Jussara Romero só vê números no vermelho: a alta inflação no Brasil e as complicações resultantes da pandemia a obrigaram a se endividar cada vez mais, embora isso fique cada vez mais caro com o aumento das taxas de juros.

Apesar de 2021 se antecipasse como o ano da recuperação econômica após a pandemia, a crise volta a castigar os brasileiros, incluindo a classe média.

Preocupa especialmente a inflação de 10,74% em 12 meses até novembro, que corroeu o poder de compra. Para contê-la, o Banco Central aumentou de 2% a 9,25% a taxa básica de juros, a Selic, entre março e dezembro, arrastando as outras taxas do mercado.

Para Jussara, que lida com despesas e dívidas em atraso, este aumento representa um peso extra, sem ainda se refletir no alívio na inflação.

O frango, por exemplo, aumentou 22,9% entre janeiro e novembro, e o diesel, quase 50%.

"Em casa trocamos marcas de produtos, deixamos de ir para o trabalho de carro e suspendemos saídas", conta à AFP esta empreendedora de 37 anos, que administra uma creche e mora com a família no sudeste de São Paulo.

Mas ela só conseguiu um alívio adiando pagamentos com o cartão de crédito... Até a próxima fatura.

"Me preocupa que com os pagamentos parcelados tudo fique mais caro, mas não tenho alternativa", diz à AFP Jussara, que pediu, inclusive, um crédito para cobrir parte de suas despesas domésticas e os juros que acumula.

A taxa média do crédito rotativo para financiar o cartão disparou em novembro a 346,1% ao ano, após uma alta de 18,3% em 2021.

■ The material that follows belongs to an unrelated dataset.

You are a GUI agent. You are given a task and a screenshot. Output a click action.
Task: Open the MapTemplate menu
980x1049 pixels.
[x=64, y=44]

Assim como Jussara, muitas famílias brasileiras recorreram a este tipo de crédito diante da perda do poder aquisitivo e já "se vê uma parte maior da renda das famílias dedicada a cobrir os juros", explica Rachel de Sá, chefe de economia da Rico Investimentos.

Efeito cascata

A inflação, assim como o aumento da taxa básica de juros, estão afetando o consumo, principal motor da economia brasileira.

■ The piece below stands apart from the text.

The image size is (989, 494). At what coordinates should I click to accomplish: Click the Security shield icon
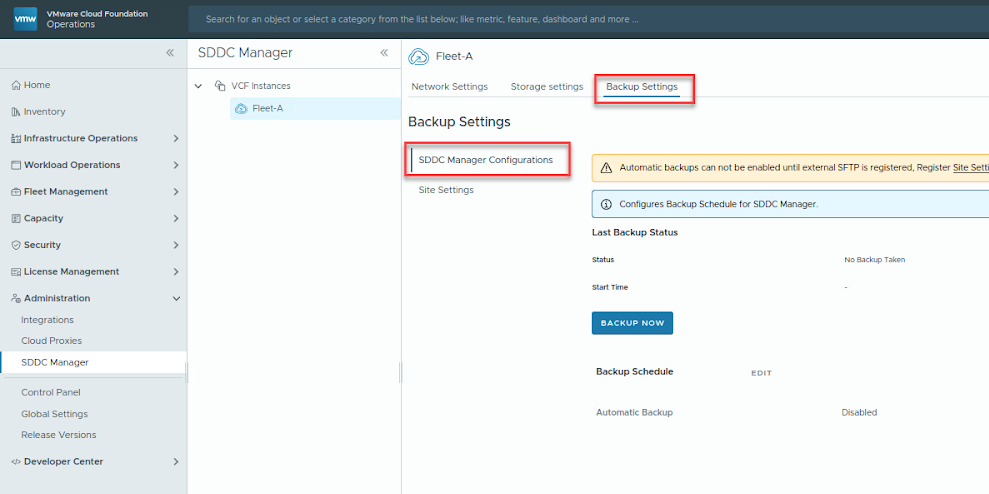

"O custo do dinheiro mais caro impacta, sobretudo, no consumo de bens duráveis, como eletrodomésticos e veículos", diz Fernanda Mansano, economista-chefe da plataforma de educação financeira TC.

A demanda destes bens, geralmente financiados, recuou 4,9% ao mês em outubro.

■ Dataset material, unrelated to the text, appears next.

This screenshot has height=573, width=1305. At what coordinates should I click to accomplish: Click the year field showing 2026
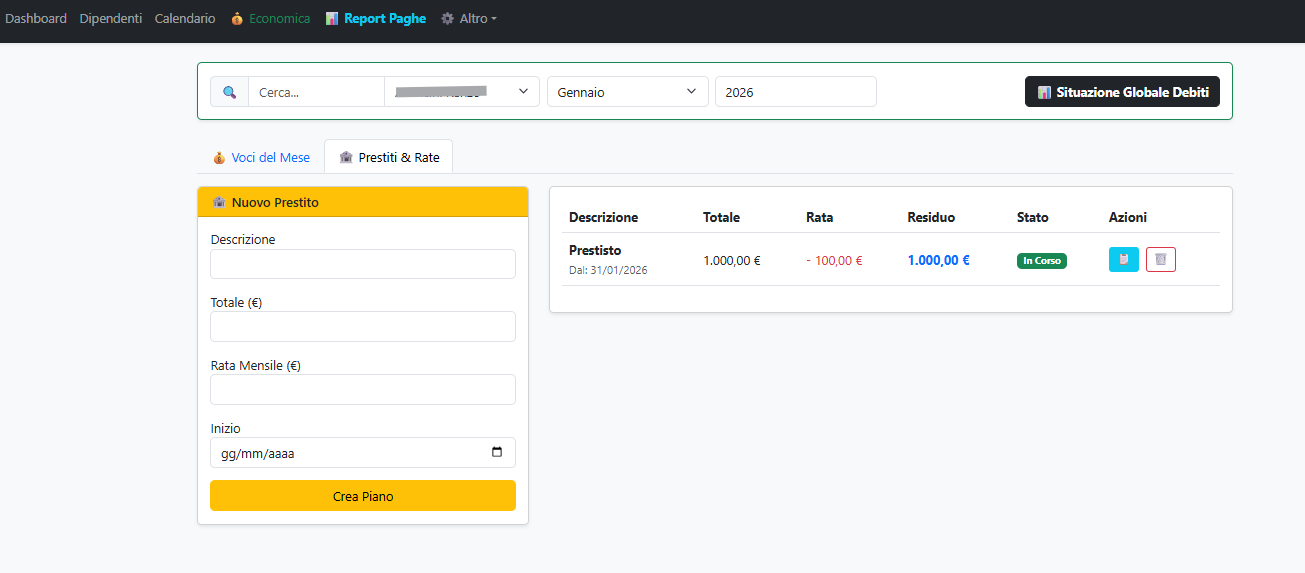pyautogui.click(x=795, y=92)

Os indicadores econômicos refletem uma deterioração mais ampla: menos demanda de bens e serviços e uma atividade industrial debilitada, que recuou em outubro pelo quinto mês consecutivo, multiplicando as preocupações com um mercado de trabalho em lenta recuperação, alerta Mansano.

O índice de desemprego caiu para 12,1% no trimestre de agosto a outubro em comparação com o anterior, mas com maior informalidade. Cerca de 12,9 milhões de brasileiros estão desempregados e 38,2 milhões trabalham na informalidade em uma força laboral que totaliza 106,9 milhões.

Isaac Coelho, morador de Embu das Artes, na região metropolitana de São Paulo, faz parte dos 40,7% com empregos precários.

"A coisa apertou aqui em casa pela pandemia e tive que sair para trabalhar", conta o jovem de 18 anos, entregador de aplicativo.

A situação da covid-19 melhorou, com 67% da população vacinada, mas a escalada de preços o impediu de deixar seu emprego.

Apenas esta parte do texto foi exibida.